EXERCISE BRIEF >> In the passage on generalizations about Africa, how do the examples of Nigerians, Egyptians, and South Africans support the claim that every generalization about Africa is probably wrong? Answer in one to three sentences.

Segment Start: GIVEN PASSAGE

Royal Africa Society director Richard Dowden warns against making sweeping statements on Africa.

Outsiders love to make sweeping generalisations about Africa. Those who may have visited two or three African countries will tell you Africa is like this or that. Those who have never been at all assume all of Africa is like the images aid agencies use to raise money. No one would make similar assumptions about Asia. And, by the way, could you draw the outline of Asia? And do you know where Asia’s western border lies?

Does the word Africa mean anything more than that distinctive shape on the map? Every generalisation – by Africans as well as outsiders - about Africa is probably wrong. When Nigerians talk about Africa, they mean Nigeria. When Egyptians talk about Africa, they mean that far-away land where black people come from. When South Africans talk about Africa they mean that mysterious and dangerous place across the northern border about which they know little but fear much – oh yes, except for those beautiful Mozambique beaches.

Segment End: GIVEN PASSAGE
Segment Start: RECORDED INFORMATION

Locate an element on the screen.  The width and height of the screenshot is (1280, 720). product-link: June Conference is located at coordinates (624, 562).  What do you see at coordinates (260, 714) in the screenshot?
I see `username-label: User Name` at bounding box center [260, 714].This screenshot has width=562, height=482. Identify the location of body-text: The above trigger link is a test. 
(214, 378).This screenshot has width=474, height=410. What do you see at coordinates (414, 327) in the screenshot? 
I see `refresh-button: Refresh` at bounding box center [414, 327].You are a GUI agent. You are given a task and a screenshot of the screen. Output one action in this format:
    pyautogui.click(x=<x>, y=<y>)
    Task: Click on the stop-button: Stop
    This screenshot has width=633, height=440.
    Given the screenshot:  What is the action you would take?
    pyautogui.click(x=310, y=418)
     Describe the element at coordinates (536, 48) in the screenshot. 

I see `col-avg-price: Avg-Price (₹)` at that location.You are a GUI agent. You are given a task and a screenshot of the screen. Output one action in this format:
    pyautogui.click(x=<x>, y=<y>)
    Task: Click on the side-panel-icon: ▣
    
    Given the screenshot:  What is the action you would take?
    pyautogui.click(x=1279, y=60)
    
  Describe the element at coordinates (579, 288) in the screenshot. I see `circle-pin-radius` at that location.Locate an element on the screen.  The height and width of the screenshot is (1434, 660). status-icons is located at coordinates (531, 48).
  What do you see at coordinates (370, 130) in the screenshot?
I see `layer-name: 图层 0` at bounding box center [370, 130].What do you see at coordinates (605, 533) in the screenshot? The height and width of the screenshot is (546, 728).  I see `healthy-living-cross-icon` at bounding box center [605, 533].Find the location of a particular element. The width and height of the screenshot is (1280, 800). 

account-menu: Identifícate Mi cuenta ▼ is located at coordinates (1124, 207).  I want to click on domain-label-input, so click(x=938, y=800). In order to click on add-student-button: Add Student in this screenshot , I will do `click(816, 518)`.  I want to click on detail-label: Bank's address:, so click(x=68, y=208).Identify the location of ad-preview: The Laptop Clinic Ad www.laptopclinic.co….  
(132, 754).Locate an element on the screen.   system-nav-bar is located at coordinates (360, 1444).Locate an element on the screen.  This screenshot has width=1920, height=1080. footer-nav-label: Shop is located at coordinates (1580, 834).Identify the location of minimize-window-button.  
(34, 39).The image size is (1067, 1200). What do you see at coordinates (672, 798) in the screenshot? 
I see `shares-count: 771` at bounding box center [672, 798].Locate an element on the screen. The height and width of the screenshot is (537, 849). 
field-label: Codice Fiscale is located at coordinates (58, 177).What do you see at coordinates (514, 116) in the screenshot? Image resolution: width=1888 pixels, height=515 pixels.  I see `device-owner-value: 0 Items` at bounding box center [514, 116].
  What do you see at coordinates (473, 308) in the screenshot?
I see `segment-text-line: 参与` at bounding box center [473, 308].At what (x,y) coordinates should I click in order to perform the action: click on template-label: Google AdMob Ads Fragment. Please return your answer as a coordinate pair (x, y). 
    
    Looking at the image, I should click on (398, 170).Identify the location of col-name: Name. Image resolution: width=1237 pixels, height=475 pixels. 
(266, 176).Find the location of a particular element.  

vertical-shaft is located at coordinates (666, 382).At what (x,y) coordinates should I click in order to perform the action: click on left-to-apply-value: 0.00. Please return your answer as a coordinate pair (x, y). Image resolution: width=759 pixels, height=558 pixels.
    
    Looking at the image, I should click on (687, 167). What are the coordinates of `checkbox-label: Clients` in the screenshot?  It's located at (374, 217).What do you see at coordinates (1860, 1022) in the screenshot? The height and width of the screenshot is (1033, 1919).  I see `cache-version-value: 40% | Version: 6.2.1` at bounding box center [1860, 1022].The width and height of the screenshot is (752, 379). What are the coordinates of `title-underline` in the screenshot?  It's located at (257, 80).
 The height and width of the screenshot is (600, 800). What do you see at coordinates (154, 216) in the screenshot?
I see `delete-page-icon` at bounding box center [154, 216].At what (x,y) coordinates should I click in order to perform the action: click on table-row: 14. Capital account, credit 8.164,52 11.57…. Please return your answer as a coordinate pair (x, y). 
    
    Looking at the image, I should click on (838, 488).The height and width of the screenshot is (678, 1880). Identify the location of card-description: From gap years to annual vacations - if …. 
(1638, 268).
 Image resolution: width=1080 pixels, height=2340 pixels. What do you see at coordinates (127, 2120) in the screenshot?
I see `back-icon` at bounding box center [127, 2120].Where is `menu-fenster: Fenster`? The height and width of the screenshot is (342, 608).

Segment End: RECORDED INFORMATION

RESULT OF THE TASK >> Each group means something different by "Africa": Nigerians mean Nigeria, Egyptians mean a far-away land where black people come from, and South Africans mean a mysterious, dangerous place across their northern border. Since even Africans do not share one idea of what Africa is, no single generalization about it is likely to hold.